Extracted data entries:
+ + + + +

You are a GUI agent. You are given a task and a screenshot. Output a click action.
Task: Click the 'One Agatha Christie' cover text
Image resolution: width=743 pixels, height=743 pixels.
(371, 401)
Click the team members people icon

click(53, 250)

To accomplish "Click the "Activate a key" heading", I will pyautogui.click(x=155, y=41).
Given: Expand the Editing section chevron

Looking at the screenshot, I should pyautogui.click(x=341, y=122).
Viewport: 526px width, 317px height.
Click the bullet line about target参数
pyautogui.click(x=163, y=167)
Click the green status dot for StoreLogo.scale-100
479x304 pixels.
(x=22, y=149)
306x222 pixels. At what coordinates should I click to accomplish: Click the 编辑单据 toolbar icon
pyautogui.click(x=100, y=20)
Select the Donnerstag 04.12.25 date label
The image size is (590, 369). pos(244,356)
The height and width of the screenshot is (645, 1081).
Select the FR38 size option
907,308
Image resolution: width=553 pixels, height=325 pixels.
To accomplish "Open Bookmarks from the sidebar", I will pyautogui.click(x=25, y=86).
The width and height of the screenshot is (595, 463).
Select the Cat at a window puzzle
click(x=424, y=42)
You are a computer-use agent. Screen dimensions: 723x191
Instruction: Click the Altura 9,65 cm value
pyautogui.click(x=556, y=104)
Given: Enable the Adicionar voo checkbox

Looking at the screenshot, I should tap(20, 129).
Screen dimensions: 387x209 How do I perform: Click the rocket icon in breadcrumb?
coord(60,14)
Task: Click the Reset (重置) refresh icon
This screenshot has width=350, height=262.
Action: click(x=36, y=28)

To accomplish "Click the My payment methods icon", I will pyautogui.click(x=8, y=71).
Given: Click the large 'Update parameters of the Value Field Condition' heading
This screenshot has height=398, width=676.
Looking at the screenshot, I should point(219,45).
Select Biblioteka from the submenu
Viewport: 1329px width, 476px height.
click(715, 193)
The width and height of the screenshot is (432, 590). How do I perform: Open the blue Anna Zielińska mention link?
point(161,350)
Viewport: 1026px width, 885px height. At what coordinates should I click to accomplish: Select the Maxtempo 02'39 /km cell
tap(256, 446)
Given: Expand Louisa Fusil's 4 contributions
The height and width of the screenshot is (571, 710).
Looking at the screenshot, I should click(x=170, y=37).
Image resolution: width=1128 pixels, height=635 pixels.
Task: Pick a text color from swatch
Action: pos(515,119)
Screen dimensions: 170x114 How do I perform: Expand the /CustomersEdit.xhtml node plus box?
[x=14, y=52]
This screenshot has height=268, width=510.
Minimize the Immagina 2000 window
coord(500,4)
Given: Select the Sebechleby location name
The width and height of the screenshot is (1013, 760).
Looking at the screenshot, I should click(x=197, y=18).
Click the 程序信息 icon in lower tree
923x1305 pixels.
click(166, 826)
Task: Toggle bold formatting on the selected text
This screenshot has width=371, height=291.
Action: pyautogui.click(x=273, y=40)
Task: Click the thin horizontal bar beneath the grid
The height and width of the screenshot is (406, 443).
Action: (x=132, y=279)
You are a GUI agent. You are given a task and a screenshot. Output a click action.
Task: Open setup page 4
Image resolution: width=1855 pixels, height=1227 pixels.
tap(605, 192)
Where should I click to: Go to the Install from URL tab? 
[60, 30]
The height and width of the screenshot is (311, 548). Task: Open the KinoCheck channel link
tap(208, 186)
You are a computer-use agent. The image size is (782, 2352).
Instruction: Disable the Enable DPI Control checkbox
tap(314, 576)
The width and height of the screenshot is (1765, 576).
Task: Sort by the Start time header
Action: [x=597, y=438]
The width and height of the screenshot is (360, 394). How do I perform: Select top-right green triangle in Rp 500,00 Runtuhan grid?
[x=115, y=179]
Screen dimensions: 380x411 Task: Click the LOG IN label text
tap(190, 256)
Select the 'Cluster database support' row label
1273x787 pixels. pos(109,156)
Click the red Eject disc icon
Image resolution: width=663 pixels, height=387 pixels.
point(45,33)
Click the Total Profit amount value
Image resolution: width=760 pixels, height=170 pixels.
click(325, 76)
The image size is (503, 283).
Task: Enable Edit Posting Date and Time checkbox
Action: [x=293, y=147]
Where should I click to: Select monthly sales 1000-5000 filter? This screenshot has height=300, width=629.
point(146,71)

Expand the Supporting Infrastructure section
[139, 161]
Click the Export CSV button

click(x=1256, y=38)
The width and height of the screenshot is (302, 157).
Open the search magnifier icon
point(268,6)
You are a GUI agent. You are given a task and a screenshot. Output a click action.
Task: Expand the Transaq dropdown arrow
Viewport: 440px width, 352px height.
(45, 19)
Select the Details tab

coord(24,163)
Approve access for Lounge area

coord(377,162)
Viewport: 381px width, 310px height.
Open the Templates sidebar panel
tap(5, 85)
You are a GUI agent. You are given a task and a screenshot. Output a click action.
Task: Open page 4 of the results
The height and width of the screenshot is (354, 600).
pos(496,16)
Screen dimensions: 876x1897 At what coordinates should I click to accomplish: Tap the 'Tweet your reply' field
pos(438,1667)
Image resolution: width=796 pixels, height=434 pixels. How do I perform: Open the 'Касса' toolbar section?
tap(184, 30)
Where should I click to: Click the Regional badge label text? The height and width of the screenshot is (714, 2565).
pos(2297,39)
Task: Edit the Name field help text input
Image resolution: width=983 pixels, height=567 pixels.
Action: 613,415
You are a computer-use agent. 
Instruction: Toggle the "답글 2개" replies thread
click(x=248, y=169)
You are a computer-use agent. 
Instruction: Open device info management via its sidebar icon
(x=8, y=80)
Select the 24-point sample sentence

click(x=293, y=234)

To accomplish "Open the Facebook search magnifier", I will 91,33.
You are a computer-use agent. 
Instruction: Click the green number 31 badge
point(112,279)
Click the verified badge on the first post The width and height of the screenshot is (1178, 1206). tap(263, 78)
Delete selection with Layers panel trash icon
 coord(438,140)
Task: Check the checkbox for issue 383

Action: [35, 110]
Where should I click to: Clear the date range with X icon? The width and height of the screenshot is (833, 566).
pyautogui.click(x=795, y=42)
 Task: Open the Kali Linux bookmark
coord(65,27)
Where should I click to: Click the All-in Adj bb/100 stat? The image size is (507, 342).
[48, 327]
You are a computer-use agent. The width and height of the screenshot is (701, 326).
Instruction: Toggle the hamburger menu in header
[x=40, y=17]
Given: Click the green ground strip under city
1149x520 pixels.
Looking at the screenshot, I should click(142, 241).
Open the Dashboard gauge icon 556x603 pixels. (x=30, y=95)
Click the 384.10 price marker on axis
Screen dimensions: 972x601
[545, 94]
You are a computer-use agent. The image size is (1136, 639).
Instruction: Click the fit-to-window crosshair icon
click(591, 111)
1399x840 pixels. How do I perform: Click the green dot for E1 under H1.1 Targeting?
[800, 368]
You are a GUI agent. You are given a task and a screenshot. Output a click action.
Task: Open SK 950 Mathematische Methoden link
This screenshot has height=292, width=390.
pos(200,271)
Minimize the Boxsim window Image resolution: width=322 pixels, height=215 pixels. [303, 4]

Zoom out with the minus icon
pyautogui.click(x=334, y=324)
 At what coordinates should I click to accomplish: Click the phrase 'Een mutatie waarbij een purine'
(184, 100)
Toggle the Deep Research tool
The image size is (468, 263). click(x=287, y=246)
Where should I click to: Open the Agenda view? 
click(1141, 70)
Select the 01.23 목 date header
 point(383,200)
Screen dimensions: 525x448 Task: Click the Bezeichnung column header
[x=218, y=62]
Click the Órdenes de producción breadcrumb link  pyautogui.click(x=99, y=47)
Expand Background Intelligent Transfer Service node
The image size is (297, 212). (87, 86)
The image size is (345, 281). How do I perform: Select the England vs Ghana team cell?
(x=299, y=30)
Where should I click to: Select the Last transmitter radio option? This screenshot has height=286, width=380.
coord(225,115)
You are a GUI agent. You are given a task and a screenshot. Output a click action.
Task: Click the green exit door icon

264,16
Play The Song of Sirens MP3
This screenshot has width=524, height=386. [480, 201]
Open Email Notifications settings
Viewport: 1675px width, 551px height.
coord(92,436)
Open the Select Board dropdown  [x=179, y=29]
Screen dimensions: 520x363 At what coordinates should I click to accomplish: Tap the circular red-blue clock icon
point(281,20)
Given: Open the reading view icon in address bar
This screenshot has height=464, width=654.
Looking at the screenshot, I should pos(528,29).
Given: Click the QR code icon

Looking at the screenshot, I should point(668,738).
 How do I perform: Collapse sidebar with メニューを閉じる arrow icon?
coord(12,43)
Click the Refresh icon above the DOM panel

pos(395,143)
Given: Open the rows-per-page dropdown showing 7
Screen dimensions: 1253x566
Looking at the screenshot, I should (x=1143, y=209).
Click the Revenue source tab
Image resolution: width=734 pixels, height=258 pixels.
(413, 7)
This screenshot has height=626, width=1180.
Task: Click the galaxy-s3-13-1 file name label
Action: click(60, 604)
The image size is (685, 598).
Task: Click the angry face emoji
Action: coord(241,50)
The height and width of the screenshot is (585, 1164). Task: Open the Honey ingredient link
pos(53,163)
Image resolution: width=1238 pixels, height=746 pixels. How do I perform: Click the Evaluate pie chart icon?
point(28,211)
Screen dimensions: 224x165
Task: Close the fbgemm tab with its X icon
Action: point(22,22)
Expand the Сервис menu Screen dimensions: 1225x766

+ + + + +

Start with the first line of the data and print every line exactly. The line containing "Click the green status" is the last one to include.

You are a GUI agent. You are given a task and a screenshot. Output a click action.
Task: Click the 'One Agatha Christie' cover text
Image resolution: width=743 pixels, height=743 pixels.
(371, 401)
Click the team members people icon

click(53, 250)

To accomplish "Click the "Activate a key" heading", I will pyautogui.click(x=155, y=41).
Given: Expand the Editing section chevron

Looking at the screenshot, I should pyautogui.click(x=341, y=122).
Viewport: 526px width, 317px height.
Click the bullet line about target参数
pyautogui.click(x=163, y=167)
Click the green status dot for StoreLogo.scale-100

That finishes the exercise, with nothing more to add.